*Exercise description:*
In the entries below, find the line with "Task: Click the DEBUG field showing true" and the line with "Viewport: 1180px width, 473px height.". Print those two and everything between them exactly, and nothing else.

*Records:*
○ ○ ○

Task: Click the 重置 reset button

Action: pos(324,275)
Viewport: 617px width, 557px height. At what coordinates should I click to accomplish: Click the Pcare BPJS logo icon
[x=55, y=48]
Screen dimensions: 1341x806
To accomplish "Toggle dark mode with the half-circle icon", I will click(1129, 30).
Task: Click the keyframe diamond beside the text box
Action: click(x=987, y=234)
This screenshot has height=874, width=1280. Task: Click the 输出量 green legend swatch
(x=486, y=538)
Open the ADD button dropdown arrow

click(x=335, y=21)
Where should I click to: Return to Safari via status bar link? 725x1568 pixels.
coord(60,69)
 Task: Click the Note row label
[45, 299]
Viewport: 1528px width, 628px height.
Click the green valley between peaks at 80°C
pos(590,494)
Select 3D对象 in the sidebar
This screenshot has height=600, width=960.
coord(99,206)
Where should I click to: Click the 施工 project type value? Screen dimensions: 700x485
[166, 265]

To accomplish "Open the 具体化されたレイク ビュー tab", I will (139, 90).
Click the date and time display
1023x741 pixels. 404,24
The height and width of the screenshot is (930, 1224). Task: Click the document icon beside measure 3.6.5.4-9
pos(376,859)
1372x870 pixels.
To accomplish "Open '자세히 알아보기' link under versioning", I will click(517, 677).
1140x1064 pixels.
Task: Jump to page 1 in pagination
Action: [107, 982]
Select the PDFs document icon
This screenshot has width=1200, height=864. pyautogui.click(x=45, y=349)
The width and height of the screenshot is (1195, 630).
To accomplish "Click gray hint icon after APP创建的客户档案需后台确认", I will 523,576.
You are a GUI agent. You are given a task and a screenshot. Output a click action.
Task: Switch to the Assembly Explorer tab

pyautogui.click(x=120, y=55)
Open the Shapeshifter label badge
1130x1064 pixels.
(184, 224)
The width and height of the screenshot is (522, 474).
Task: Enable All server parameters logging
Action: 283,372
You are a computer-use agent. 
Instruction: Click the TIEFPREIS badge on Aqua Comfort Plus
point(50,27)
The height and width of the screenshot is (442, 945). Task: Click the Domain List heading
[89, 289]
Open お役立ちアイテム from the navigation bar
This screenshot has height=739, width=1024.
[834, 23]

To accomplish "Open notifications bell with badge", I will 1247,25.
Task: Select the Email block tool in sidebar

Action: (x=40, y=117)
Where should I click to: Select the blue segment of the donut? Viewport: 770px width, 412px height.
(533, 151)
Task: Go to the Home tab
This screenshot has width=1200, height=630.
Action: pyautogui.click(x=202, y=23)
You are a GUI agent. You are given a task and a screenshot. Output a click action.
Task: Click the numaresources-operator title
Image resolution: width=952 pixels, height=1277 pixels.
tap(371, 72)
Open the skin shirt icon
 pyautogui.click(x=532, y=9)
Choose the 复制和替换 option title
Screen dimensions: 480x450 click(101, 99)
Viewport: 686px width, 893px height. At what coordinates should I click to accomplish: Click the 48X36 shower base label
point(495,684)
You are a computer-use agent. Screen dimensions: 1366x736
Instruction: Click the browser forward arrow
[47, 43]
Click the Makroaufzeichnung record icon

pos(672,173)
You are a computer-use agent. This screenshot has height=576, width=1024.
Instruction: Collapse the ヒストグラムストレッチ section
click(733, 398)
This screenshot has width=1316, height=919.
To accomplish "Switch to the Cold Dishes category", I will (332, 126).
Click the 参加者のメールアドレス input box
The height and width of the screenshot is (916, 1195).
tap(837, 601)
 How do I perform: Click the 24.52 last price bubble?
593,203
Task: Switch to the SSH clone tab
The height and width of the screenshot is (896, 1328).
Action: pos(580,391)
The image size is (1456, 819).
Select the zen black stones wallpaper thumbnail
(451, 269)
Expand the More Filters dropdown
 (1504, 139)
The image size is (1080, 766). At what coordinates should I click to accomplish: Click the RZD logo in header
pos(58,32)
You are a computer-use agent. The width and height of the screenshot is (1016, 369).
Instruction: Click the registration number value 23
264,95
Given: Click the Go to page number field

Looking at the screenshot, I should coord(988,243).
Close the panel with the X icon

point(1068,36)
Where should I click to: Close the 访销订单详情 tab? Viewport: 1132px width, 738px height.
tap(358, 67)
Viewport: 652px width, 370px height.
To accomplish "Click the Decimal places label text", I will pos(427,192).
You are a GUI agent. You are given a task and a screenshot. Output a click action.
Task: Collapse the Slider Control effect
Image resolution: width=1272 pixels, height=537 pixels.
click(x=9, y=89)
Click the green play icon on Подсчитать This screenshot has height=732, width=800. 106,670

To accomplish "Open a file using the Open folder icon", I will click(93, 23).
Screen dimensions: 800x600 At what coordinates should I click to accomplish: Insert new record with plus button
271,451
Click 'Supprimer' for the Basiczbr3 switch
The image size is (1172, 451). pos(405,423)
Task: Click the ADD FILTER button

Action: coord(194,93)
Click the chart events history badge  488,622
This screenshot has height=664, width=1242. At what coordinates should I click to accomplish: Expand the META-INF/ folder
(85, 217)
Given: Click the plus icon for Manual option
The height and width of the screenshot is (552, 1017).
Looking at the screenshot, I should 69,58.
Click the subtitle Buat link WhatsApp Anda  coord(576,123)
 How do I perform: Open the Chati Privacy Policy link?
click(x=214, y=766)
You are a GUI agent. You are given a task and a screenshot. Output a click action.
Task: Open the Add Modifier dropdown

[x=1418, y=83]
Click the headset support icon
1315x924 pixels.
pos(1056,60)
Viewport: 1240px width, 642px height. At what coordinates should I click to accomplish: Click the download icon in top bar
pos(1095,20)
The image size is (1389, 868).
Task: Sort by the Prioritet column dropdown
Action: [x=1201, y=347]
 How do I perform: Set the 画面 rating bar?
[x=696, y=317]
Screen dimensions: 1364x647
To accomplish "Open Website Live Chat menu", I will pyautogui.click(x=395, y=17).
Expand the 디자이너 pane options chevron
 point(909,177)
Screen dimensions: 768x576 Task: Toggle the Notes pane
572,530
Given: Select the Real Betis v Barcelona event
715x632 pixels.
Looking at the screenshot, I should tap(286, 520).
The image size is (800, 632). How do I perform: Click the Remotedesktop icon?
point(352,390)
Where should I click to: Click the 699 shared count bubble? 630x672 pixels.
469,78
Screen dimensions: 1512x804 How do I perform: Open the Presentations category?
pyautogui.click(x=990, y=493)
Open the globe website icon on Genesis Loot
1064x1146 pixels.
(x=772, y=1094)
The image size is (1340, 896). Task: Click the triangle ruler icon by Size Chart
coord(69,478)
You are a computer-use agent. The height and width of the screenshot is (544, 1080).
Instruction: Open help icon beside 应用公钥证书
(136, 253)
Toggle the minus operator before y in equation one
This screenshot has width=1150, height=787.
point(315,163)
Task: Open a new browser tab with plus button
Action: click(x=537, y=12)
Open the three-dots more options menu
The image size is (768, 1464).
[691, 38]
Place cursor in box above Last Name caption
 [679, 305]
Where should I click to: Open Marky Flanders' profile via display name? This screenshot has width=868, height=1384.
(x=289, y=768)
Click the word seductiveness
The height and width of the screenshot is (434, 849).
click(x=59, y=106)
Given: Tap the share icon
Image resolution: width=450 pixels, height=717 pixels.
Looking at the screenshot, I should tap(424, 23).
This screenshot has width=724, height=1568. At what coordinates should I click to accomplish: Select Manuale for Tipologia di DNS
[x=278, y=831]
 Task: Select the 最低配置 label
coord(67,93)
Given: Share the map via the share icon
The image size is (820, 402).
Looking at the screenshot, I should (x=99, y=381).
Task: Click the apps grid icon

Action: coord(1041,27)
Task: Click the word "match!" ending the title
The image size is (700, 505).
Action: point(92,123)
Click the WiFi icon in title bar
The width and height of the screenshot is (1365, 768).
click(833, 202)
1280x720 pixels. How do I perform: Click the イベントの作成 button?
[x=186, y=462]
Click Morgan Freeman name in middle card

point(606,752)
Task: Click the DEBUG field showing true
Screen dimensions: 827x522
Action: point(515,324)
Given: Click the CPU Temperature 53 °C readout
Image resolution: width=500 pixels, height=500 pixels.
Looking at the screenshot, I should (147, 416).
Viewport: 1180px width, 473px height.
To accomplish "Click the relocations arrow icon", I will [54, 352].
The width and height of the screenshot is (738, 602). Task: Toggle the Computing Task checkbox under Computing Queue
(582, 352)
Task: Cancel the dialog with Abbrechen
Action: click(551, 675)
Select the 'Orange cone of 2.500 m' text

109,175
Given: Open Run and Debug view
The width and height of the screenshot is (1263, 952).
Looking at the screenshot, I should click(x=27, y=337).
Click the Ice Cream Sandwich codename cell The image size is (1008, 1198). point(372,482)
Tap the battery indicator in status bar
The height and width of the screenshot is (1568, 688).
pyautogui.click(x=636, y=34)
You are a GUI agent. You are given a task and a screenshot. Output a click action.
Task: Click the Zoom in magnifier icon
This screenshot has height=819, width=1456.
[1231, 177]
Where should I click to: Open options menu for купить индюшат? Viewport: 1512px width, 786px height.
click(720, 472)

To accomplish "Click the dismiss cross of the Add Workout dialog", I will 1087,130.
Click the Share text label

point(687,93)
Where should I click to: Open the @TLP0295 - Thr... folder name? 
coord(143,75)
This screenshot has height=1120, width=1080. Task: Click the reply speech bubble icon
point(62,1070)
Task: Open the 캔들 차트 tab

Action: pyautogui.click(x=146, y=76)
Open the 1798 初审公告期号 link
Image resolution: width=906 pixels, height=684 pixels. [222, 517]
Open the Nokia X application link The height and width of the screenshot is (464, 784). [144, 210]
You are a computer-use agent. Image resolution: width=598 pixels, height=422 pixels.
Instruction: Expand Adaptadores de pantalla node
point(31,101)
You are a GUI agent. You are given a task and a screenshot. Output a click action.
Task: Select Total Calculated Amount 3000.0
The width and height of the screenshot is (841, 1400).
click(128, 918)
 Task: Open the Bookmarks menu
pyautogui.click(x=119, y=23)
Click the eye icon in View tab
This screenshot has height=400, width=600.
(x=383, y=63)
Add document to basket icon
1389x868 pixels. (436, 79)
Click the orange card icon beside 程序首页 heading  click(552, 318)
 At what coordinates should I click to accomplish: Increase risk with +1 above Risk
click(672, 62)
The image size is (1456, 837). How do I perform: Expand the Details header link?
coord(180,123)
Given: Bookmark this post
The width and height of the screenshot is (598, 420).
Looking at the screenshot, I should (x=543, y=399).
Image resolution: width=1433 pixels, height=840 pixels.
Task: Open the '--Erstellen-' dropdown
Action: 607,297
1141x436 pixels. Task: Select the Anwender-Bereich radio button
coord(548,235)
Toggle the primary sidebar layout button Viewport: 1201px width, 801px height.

○ ○ ○

*Task result:*
Task: Click the DEBUG field showing true
Screen dimensions: 827x522
Action: point(515,324)
Given: Click the CPU Temperature 53 °C readout
Image resolution: width=500 pixels, height=500 pixels.
Looking at the screenshot, I should (147, 416).
Viewport: 1180px width, 473px height.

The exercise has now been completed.